Мать поначалу с опаской относилась к нашему уединению в башенке. Но, заметив, что дочка ожила и повеселела, махнула рукой и больше не вмешивалась в детскую жизнь. А мы с упоением блуждали в сказочном мире. София была моей прекрасной дамой, а я её странствующим рыцарем. Она была спящей царевной, а я принцем на белом коне. Я всегда спасал сестру в наших детских играх и мечтах, а в жизни, пусть не желая того, убил. Днём мы с Софией вместе странствовали по книжным мирам, а по ночам я путешествовал в одиночестве.

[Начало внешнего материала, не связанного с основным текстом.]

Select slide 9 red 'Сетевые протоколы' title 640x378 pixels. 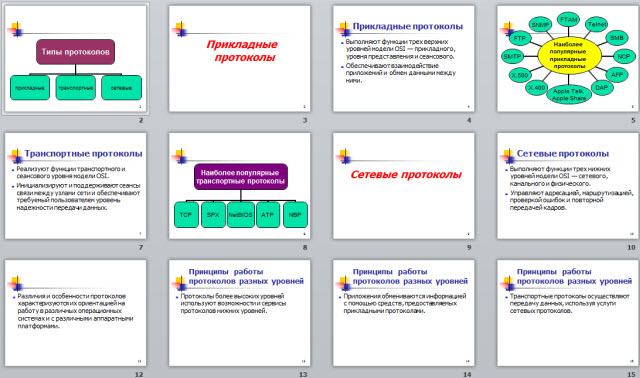tap(404, 186)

Как я уже говорил, мои ночные кошмары закончились с переездом, но у меня появились мистические способности. По ночам я словно выскальзывал из своего тела, недвижимо лежащего на кровати, и беспрепятственно ходил, где вздумается. Ни замки, ни стены не являлись помехой для меня. Не зная холода и усталости, я полюбил бродить по заснеженному участку вокруг дома, любуясь на ели, застывшие в призрачном лунном сиянии. Иногда, дурачась, скользил по глади пруда, представляя себя знаменитым фигуристом. И всё чаще удалялся от дома на достаточно большие расстояния. В одну из таких прогулок, наблюдая за охотой огромной рыжей лисицы я забрёл так далеко, что потерял дорогу назад. К слову сказать, лисица не обращала на меня внимания, пока я следил за ней, вынюхивающей заячьи следы. Слегка испугавшись, я решил влезть на высокое дерево. Затея почти увенчалась успехом, но на самой вершине у меня дрогнула рука, я пошатнулся и сорвался вниз. Что произошло затем, трудно описать словами. Вместо того, чтобы рухнуть камнем вниз, я парил в воздухе. Мне не надо было прилагать даже мизерное усилие для этого. Так я узнал, что по ночам умею летать. Вернее не я, а моя душа. С полётами ночные путешествия стали гораздо интереснее. Теперь я переносился за многие сотни километров от дома, повидал удивительные континенты и страны, наблюдал за жизнью других людей, их обычаями. Меня так опьянили проявившиеся фантастические способности, что поначалу я совершенно не задумывался, что в это время происходит с моим телом. Мать нарадоваться не могла - сын перестал всех пугать ночными воплями. Она говорила, будто теперь я сплю, как убитый.
Устраивало её и то, что я постоянно вожусь с сестрой. Мы не напрягали её и были предоставлены сами себе. Она могла без помех заниматься домом и собой.